When human data was compared to performance of the ideal incongruent observer (\(s =\) 1), evidence favoring the null increased over sessions: Bayes factors for 2 subjects supported the null in session 1 (\(M_{1} =\) 2.21, SD\(_{1} =\) 0.93), 5 subjects (50%) in sessions 2 and 3 (\(M_{2} =\) 2.15, SD\(_{2} =\) 0.68, \(M_{3} =\) 2.43, SD\(_{3} =\) 0.92), 3 subjects (30%) in session 4 (\(M_{4} =\) 3.35, SD\(_{4} =\) 0.39), and 7 subjects (78%) in session 5 (\(M_{5} =\) 2.51, SD\(_{5} =\) 0.95). Bayes factors only supported the null when human data was compared to the ideal congruent observer twice (20%) in sessions 3 and 4 (\(M_{3} =\) 2.20, SD\(_{3} =\) 0.23, \(M_{4} =\) 2.11, SD\(_{4} =\) 0.94), and only one occurred in session 5 (\(BF_{01} =\) 1.64). Two subjects performed similarly to the ideal incongruent observer that relied partially on world knowledge (\(s =\) 60) in sessions 1 and 2 only (\(M_{1} =\) 2.42, SD\(_{1} =\) 1.93, \(M_{2} =\) 3.10, SD\(_{2} =\) 0.82), suggesting some subjects had learned some of the incongruent target locations in part during the first two sessions.

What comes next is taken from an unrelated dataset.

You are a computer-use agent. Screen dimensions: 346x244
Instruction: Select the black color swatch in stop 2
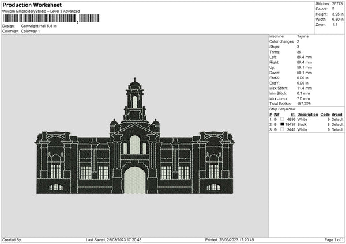click(x=283, y=124)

Overall, performance for most human searchers was comparable to ideal observers that learned target locations optimally, which suggests our subjects integrated world knowledge and recent experience in a near-optimal fashion. Human searchers became more similar to the ideal incongruent observer over experimental sessions, suggesting subjects learned to search in the semantically incongruent search environment over time. Human searchers did not perform as well as the ideal congruent observer in the semantically congruent experimental condition, despite the fact that the simulated searcher incurred point penalties for searching a location or switching rooms that were twice as high as those incurred by human searchers. These results suggest that human searchers learned from recent experience in ways that were near-optimal. That is, on the whole, both human and simulated searchers were able to learn to search effectively in the semantically incongruent search environment.